Gilead hands its hep C combo to the FDA as AbbVie race heats up

Gilead CSO Norbert Bischofberger

Right on schedule, Gilead Sciences ($GILD) has submitted its combination hepatitis C treatment for FDA approval, inching toward the era of interferon-free treatment and widening its lead on rival AbbVie ($ABBV).

Gilead handed in an NDA for its fixed-dose cocktail of the NS5A inhibitor ledipasvir and the polymerase inhibitor sofosbuvir, approved on its own last year as Sovaldi. In three Phase III studies on patients with the tough-to-treat genotype 1 variant of the virus, Gilead's combo notched cure rates as high as 99.1%, all without the need for painful interferon or ribavirin. The company expects its breakthrough-designated drug to win approval this year.

"Today's filing brings us one step closer to our goal of offering all patients with hepatitis C a simple, safe and highly effective all-oral treatment regimen," R&D chief Norbert Bischofberger said in a statement.

Meanwhile, rival AbbVie is preparing an interferon-eschewing combo of its own, planning to submit to the FDA next quarter and launch its contender by year's end, thus setting up an eventual battle for market dominance. Bringing up the rear is Bristol-Myers Squibb ($BMY), whose daclatasvir got the cold shoulder from Gilead when the biotech chose to advance its in-house combo instead of pairing Sovaldi with that NS5A blocker.

Analysts expect Sovaldi to notch peak sales of around $7 billion, assuming the now-filed combo therapy takes off.
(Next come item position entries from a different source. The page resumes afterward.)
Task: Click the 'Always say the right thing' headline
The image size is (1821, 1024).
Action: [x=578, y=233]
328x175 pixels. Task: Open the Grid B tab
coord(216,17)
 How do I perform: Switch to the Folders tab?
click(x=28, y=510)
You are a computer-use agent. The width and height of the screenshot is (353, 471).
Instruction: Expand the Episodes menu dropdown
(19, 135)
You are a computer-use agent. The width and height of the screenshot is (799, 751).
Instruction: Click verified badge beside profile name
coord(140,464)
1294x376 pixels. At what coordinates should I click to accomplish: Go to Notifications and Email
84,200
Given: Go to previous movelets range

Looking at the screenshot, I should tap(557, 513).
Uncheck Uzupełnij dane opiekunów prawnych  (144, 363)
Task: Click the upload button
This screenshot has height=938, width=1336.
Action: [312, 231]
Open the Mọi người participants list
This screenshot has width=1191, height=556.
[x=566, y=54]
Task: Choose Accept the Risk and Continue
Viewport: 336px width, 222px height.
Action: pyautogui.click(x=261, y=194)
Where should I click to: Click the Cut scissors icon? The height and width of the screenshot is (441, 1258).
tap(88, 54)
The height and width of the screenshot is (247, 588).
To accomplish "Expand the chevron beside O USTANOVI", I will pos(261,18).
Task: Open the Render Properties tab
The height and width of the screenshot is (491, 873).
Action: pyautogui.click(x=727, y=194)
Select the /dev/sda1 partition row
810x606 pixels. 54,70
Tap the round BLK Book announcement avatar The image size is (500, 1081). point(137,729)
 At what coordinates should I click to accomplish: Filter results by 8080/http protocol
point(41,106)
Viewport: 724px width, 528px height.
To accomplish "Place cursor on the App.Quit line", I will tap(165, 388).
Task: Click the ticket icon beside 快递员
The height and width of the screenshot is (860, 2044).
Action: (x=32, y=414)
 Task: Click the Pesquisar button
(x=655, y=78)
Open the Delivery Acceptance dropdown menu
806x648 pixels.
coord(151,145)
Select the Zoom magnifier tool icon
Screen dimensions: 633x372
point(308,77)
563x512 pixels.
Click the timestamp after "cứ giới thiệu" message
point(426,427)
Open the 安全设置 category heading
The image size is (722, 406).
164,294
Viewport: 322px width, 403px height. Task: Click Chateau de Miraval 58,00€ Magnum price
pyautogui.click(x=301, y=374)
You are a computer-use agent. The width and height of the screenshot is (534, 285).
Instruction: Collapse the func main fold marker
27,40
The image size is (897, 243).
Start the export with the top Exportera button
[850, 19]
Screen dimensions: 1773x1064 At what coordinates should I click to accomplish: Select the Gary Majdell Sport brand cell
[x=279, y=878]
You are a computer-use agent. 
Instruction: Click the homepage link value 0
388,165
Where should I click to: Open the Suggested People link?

AbbVie's contender is expected to top out at just $3 billion a year, but the prospect of an eventual price war could well shift the balance of power between the two, and AbbVie could grab a bigger market share if it can woo payers away from Gilead's much-maligned pricing structures.

But once the two go head to head, Gilead will likely have a leg up in the convenience department: Its combination, developed as LDV/SOF, is a fixed dose in a single pill, while AbbVie's--which includes the antiviral agents ABT-267, ABT-333 and ABT-450/ritonavir--requires multiple treatments per day.

Notably, despite both expecting 2014 launches, neither company deigned to include sales from the two combos in their recent full-year revenue guidances.